Return exactly the lines of the records below, starting at the line that contains "Screen dimensions: 534x177" and ending at the line that contains "Open the cash", with both of those lines kept.
● ● ● ●
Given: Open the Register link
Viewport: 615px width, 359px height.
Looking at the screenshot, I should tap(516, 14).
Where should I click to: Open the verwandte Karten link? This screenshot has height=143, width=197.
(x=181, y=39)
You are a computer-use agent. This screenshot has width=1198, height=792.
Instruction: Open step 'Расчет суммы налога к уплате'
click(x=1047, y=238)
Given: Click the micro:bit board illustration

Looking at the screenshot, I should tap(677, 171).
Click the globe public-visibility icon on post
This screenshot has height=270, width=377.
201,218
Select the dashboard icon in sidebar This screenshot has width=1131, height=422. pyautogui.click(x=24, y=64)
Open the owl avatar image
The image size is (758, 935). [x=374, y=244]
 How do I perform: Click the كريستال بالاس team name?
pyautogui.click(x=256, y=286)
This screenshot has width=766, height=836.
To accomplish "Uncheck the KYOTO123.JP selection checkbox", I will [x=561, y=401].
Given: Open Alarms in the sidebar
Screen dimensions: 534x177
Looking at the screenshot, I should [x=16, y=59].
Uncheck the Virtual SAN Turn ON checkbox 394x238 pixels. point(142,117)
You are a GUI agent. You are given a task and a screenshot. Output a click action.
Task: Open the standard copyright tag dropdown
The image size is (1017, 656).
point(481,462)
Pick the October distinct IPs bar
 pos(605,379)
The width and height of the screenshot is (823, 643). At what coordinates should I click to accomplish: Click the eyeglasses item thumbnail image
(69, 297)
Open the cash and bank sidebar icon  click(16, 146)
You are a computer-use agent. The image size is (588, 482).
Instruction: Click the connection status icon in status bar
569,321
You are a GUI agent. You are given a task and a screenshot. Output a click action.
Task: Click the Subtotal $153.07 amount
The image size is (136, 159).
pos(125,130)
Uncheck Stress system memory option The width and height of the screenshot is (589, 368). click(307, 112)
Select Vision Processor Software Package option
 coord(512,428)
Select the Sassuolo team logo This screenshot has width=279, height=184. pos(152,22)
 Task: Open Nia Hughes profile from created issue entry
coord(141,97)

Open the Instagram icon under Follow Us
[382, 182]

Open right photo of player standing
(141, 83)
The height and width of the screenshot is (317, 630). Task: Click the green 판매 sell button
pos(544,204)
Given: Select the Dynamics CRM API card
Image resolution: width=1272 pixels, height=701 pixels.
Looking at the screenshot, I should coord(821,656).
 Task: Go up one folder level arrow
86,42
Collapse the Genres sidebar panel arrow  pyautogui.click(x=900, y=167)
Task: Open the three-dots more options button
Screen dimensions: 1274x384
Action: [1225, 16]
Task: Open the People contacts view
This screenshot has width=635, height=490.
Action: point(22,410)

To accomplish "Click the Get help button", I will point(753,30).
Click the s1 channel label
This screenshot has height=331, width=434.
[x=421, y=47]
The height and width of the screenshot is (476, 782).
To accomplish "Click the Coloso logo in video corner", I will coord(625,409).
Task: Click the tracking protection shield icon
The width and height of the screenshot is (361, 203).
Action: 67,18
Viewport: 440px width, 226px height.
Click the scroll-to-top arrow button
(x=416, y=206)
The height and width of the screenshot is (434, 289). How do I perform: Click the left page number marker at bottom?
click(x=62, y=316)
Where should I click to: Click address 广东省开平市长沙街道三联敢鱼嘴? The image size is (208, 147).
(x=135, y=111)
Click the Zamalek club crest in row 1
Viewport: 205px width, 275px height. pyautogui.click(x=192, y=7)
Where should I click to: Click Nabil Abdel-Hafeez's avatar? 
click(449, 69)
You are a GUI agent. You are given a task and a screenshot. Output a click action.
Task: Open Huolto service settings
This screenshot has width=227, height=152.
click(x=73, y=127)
● ● ● ●
▶ **SOLUTION TO THIS EXERCISE**:
Screen dimensions: 534x177
Looking at the screenshot, I should [x=16, y=59].
Uncheck the Virtual SAN Turn ON checkbox 394x238 pixels. point(142,117)
You are a GUI agent. You are given a task and a screenshot. Output a click action.
Task: Open the standard copyright tag dropdown
The image size is (1017, 656).
point(481,462)
Pick the October distinct IPs bar
 pos(605,379)
The width and height of the screenshot is (823, 643). At what coordinates should I click to accomplish: Click the eyeglasses item thumbnail image
(69, 297)
Open the cash and bank sidebar icon  click(16, 146)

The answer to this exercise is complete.